I think you'll miss the damage, but the Sandy River has blown the h3ll out of Lolo Pass Rd. It might have disrupted some other part of your route.

If you're thinking of this ... will you start skiing above the Bergshrund? There are alot of people up there that time of year and not alot of room. I'd imagine you'll hear some very angry words unless you start your skiing a ways below that point.


----------



## bahueh

*most skiiers..*



PdxMark said:


> Your route is good, but the estimated ride time might be too short. The mileage is one thing, but there are some short, steep hills along the way - eastbound on Marmot Rd is GORGEOUS on a clear day. The trick will be balancing cold enough for safe climbing conditions with late enough season for decent road surface up Timberline Road. I'd plan being up to Timberline a couple hours before whatever the lift opening time is - especially if you're doing this on a weekend. A 10PM start might be the trick.
> 
> I think you'll miss the damage, but the Sandy River has blown the h3ll out of Lolo Pass Rd. It might have disrupted some other part of your route.
> 
> If you're thinking of this ... will you start skiing above the Bergshrund? There are alot of people up there that time of year and not alot of room. I'd imagine you'll hear some very angry words unless you start your skiing a ways below that point.

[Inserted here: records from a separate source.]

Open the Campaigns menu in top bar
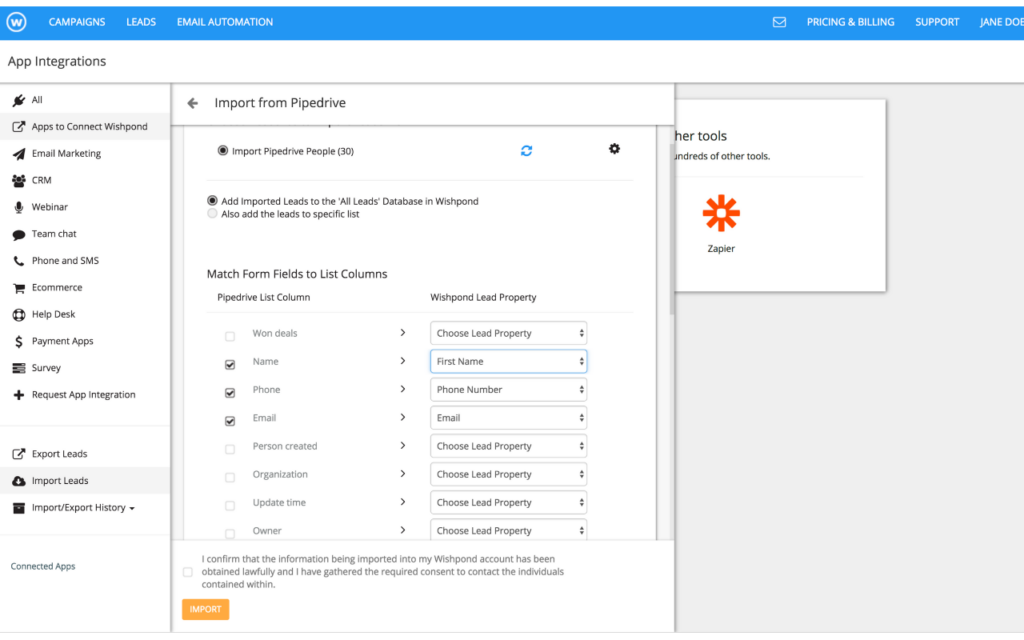The width and height of the screenshot is (1024, 640). point(78,22)
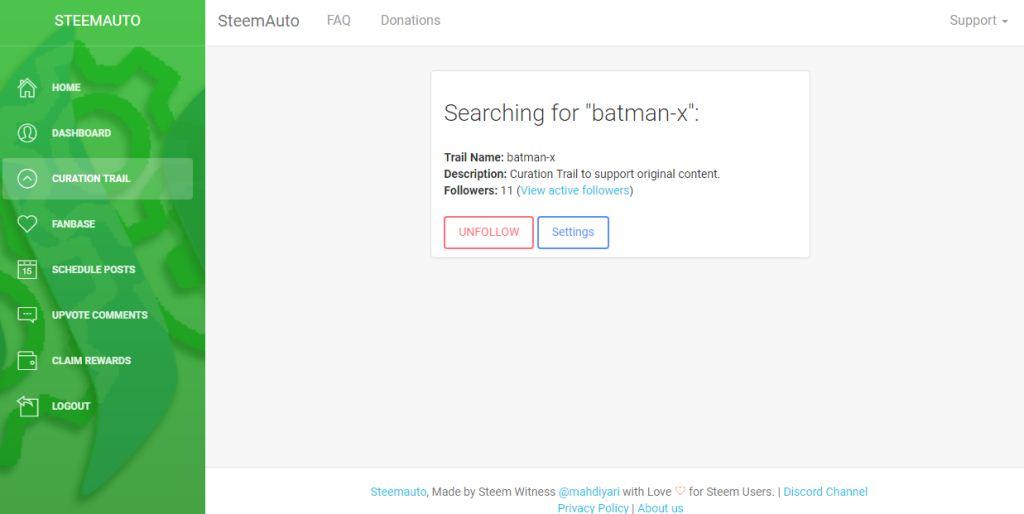Click the Schedule Posts calendar icon
This screenshot has width=1024, height=514.
pos(28,269)
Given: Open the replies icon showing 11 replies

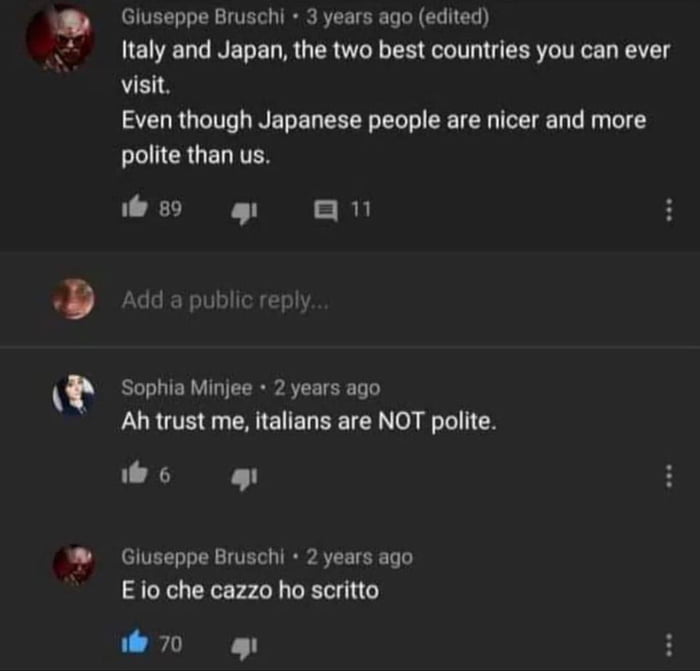Looking at the screenshot, I should pyautogui.click(x=326, y=210).
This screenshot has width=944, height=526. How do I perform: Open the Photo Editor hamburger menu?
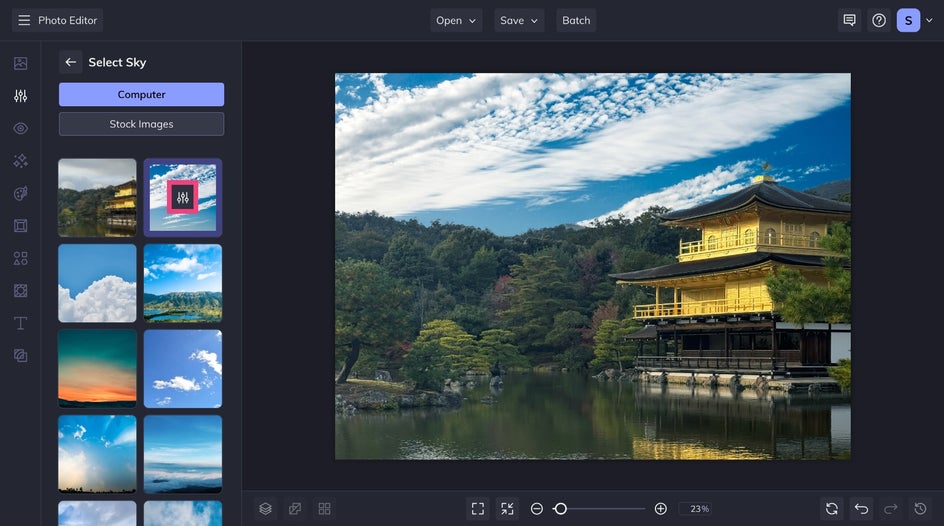point(24,20)
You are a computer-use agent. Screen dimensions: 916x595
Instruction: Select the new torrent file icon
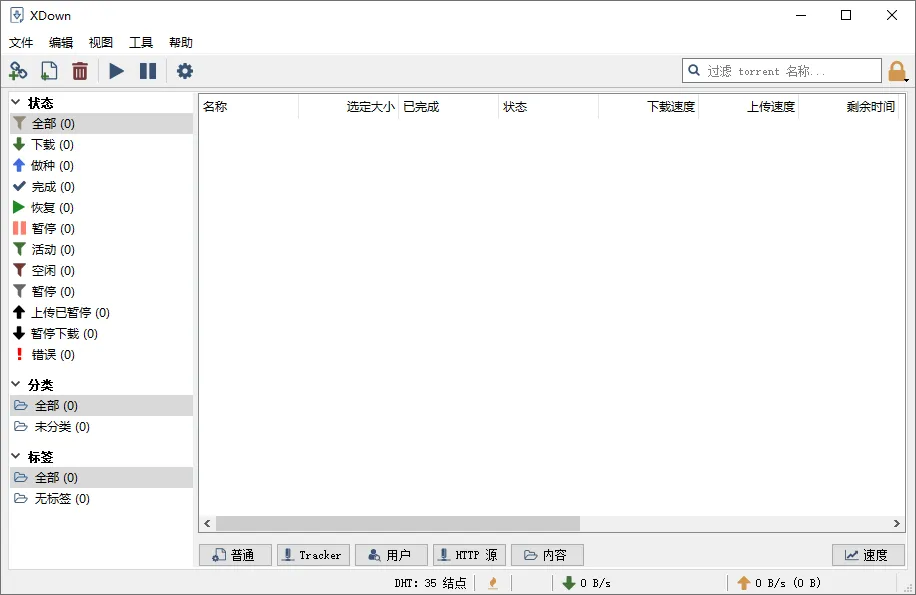(48, 70)
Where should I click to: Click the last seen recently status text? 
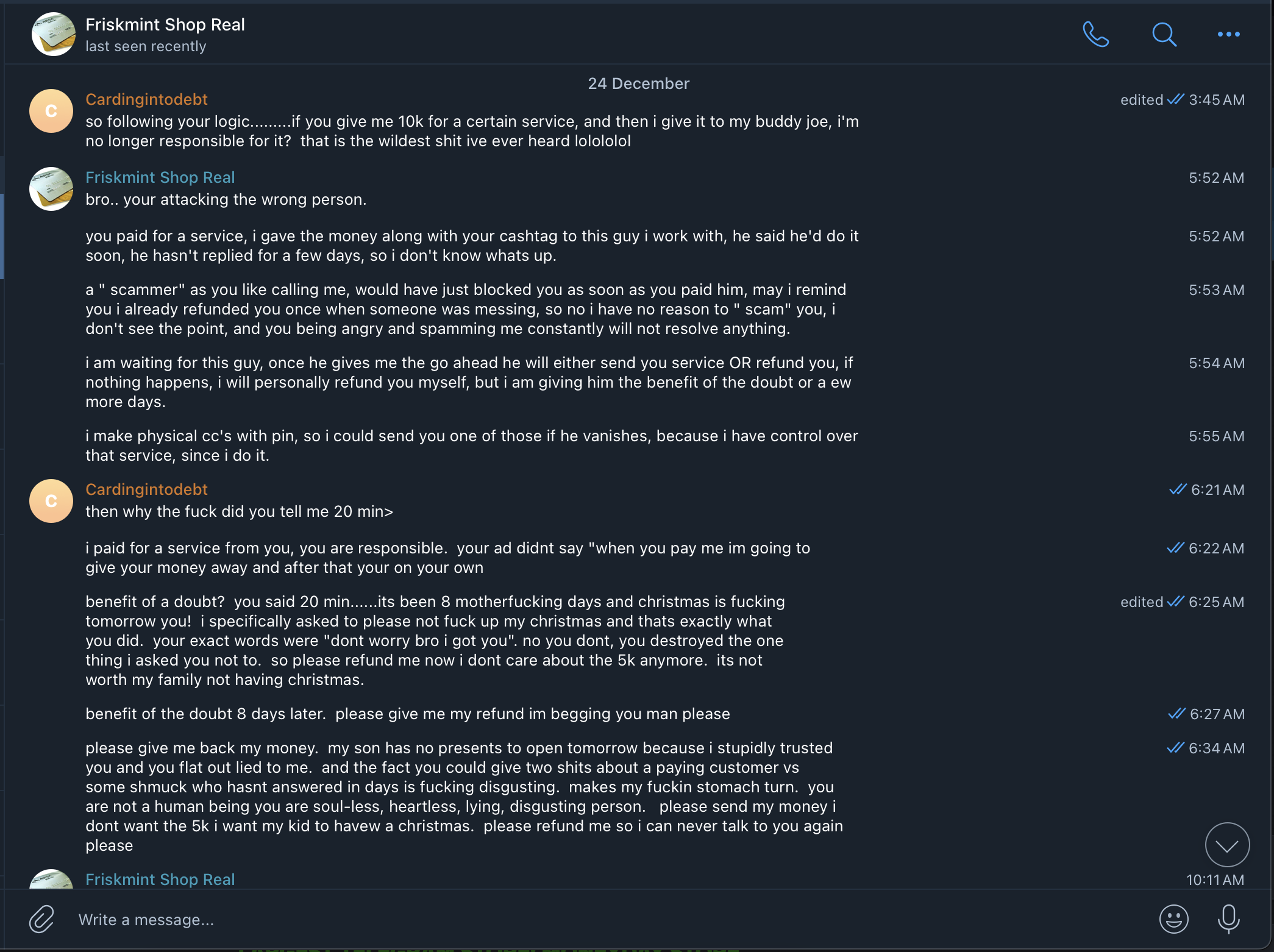coord(146,46)

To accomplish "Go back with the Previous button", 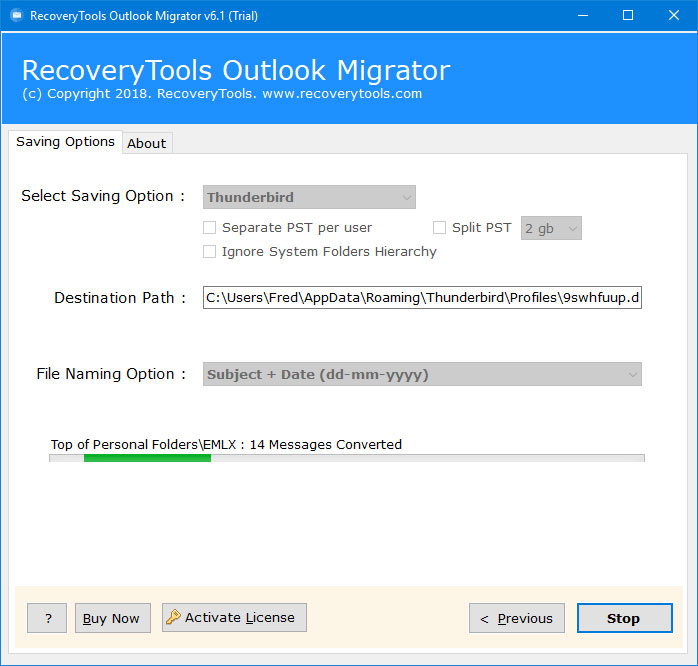I will [x=516, y=618].
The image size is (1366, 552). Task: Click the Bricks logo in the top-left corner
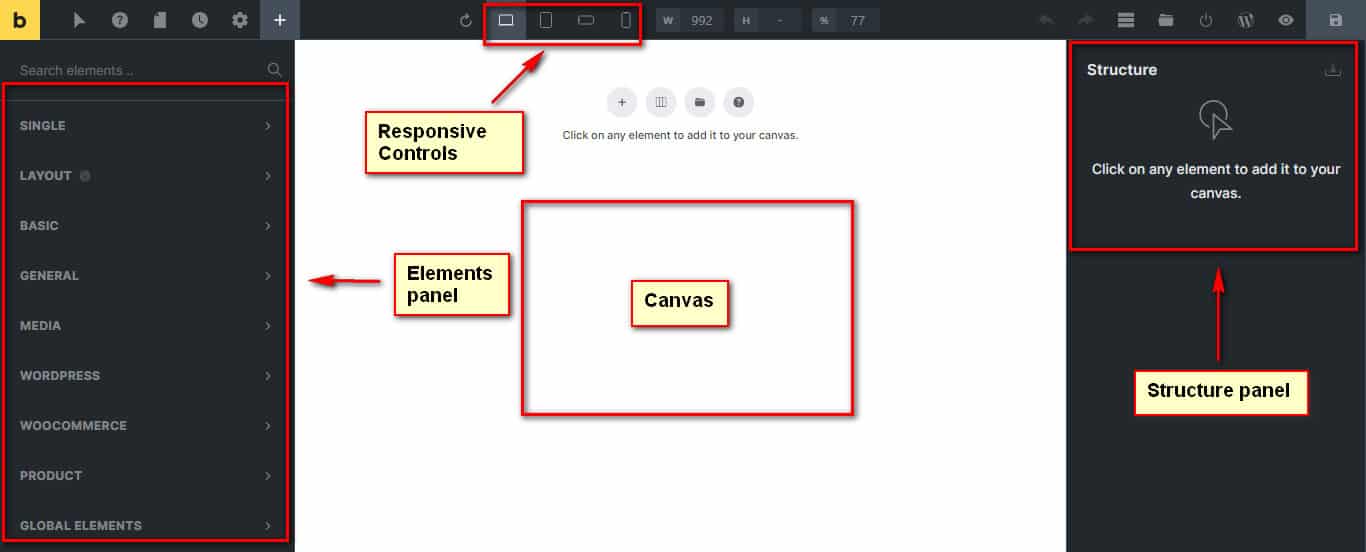[x=20, y=20]
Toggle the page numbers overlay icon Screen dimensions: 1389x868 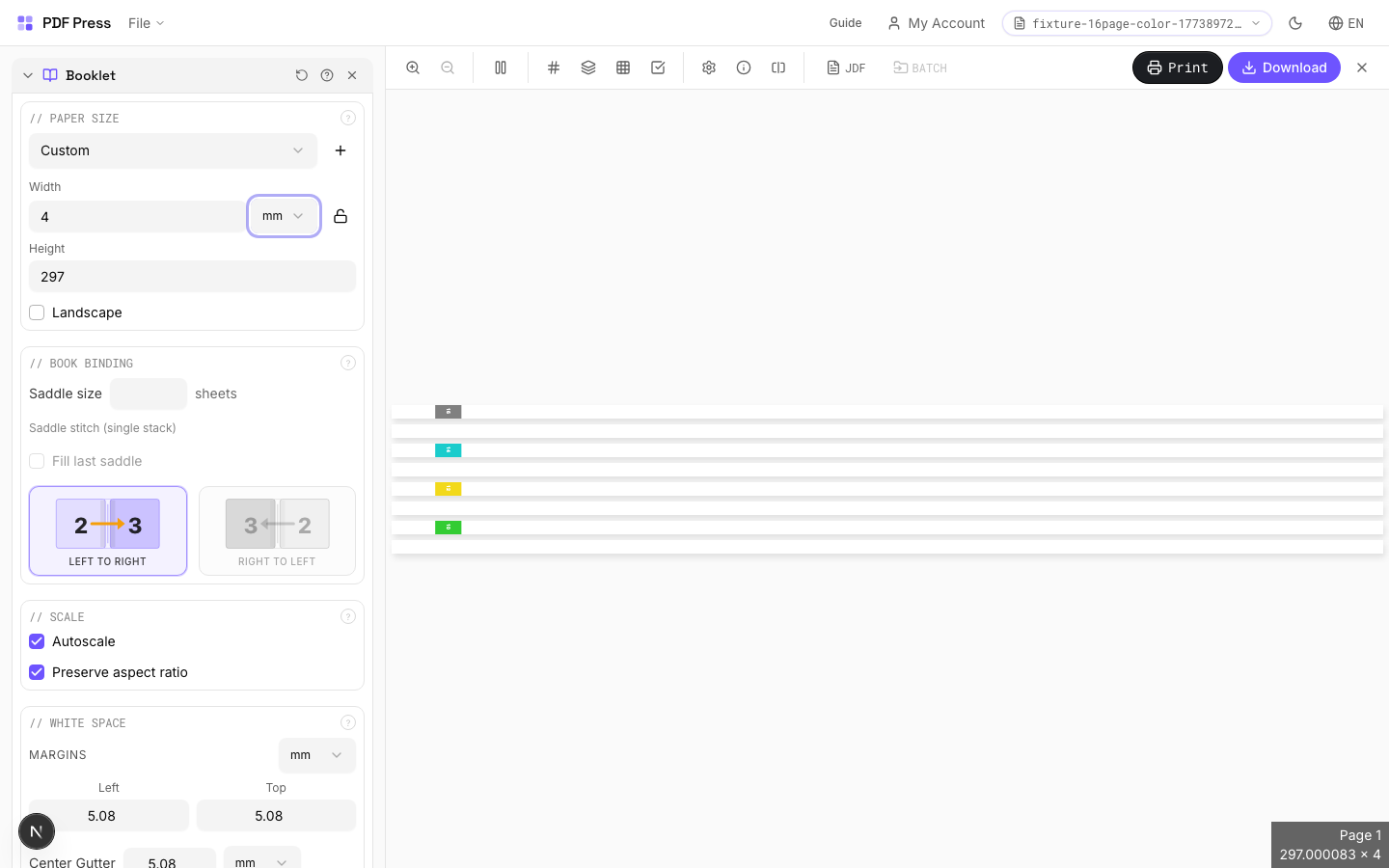click(x=553, y=68)
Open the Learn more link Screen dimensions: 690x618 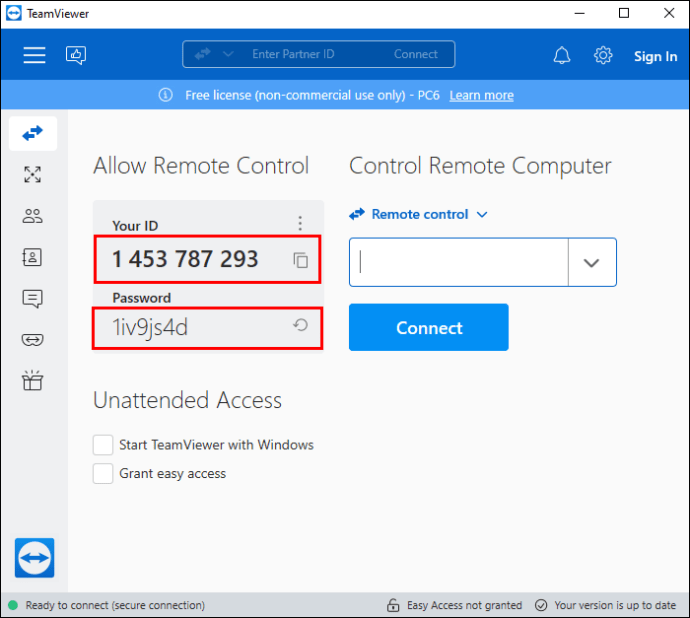click(x=481, y=96)
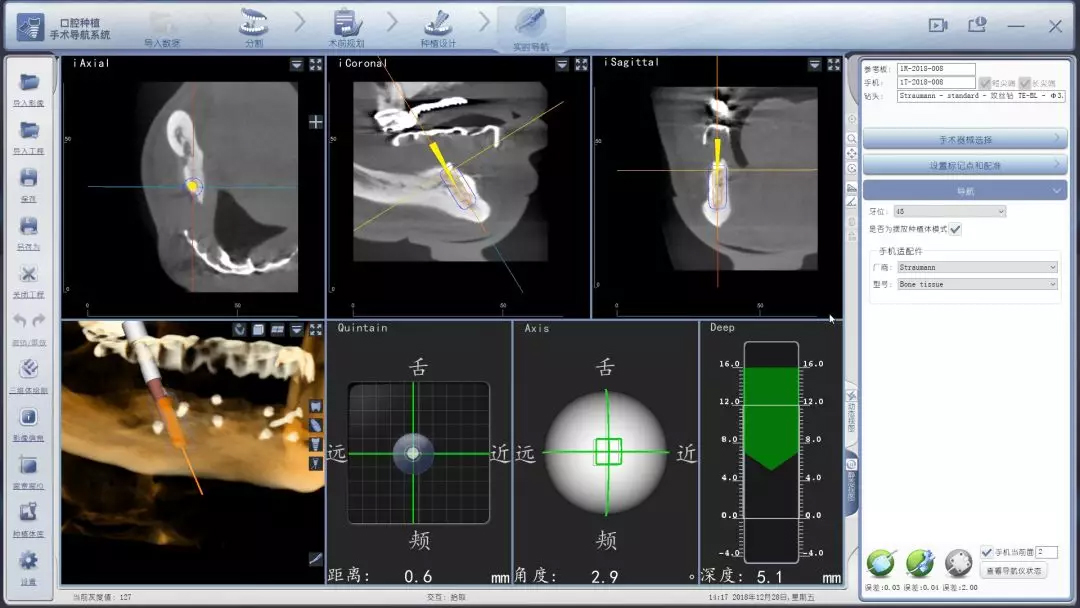Open the 牙位 tooth position dropdown

(951, 211)
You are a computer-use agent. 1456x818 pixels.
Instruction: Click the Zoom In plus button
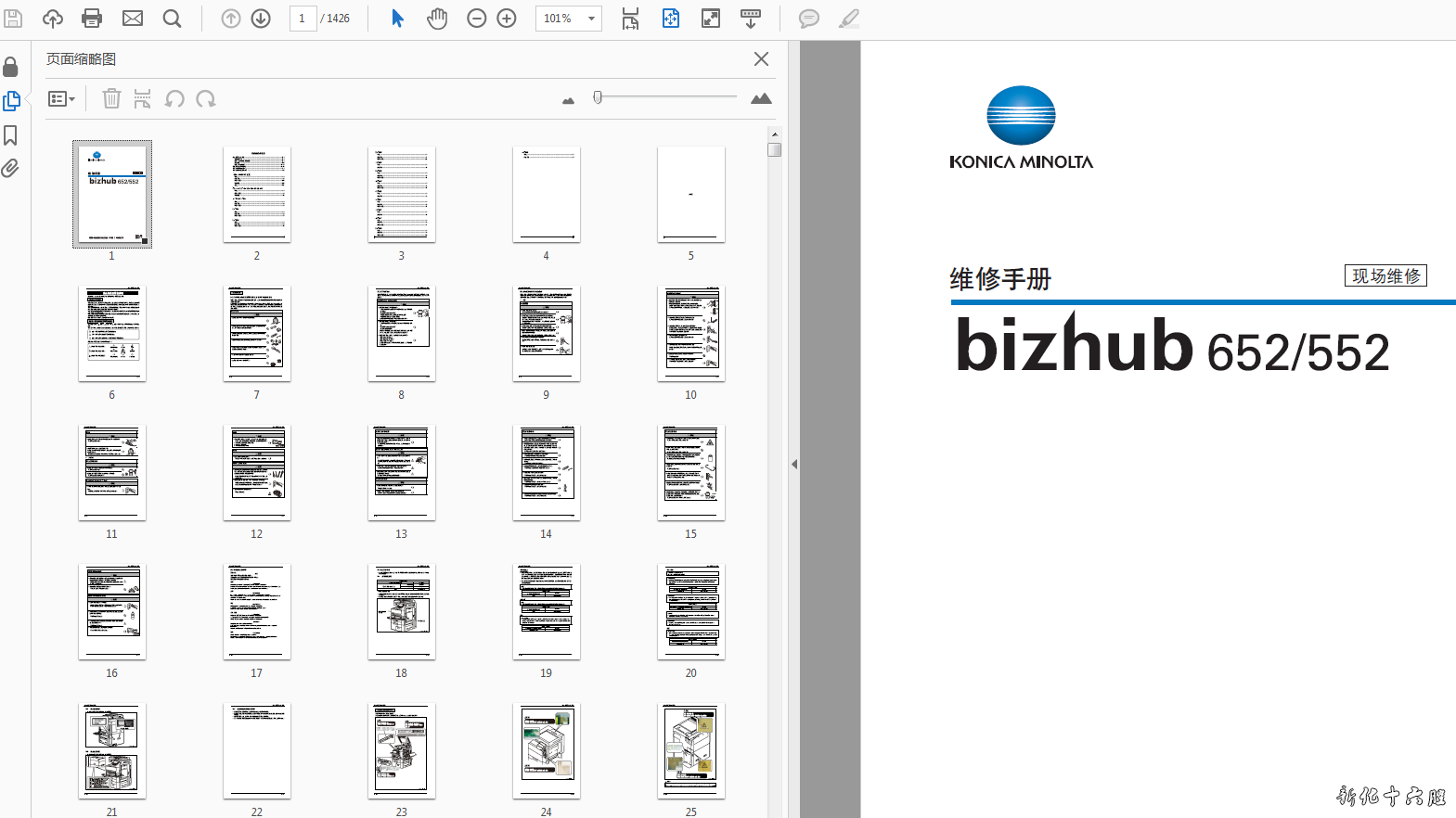pos(507,19)
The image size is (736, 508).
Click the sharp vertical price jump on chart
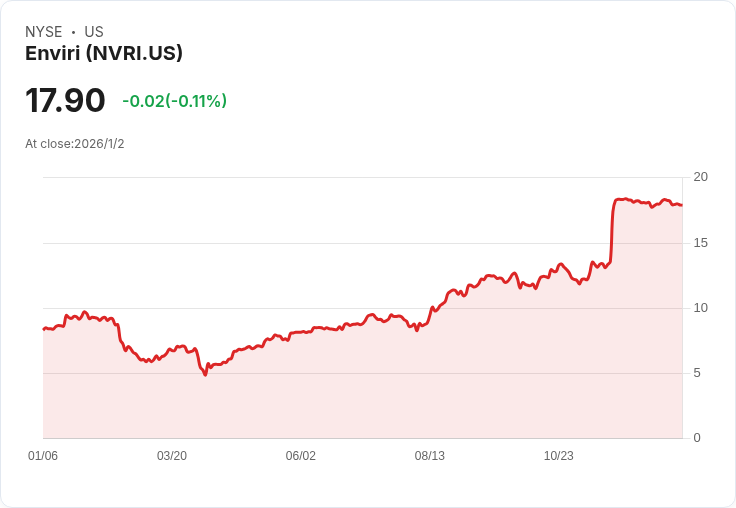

take a line to the left of the pearly gates through the old chutes...skiing the main climbers route above the Hogsback is nearly impossible with the crowds and crevasse situation, coupled with the 60+ degree terrain up there above the Hogsback area. fewer people 1000 feet to the left of Crater Rock area above the vents. 
I would think his best shot at it all would be late May/early June with all of the la nina snow the PNW has been getting. 

good advice on the LoLo Pass/Breitenbush road situation...I doubt that'll be cleared up in the next few months.


----------



## OldHouseMan

PdxMark said:


> Your route is good, but the estimated ride time might be too short. The mileage is one thing, but there are some short, steep hills along the way - eastbound on Marmot Rd is GORGEOUS on a clear day.


Yeah, I agree, 6 hours would be pretty optimistic.



PdxMark said:


> The trick will be balancing cold enough for safe climbing conditions with late enough season for decent road surface up Timberline Road. I'd plan being up to Timberline a couple hours before whatever the lift opening time is - especially if you're doing this on a weekend. A 10PM start might be the trick..


I will be doing the ride prior to the big day, but I was thinking about leaving around midnight to be at T-Line around six, but will more than likely need to leave around Ten. 




PdxMark said:


> I think you'll miss the damage, but the Sandy River has blown the h3ll out of Lolo Pass Rd. It might have disrupted some other part of your route..


I saw this, pretty impressive.



PdxMark said:


> If you're thinking of this ... will you start skiing above the Bergshrund? There are alot of people up there that time of year and not alot of room. I'd imagine you'll hear some very angry words unless you start your skiing a ways below that point.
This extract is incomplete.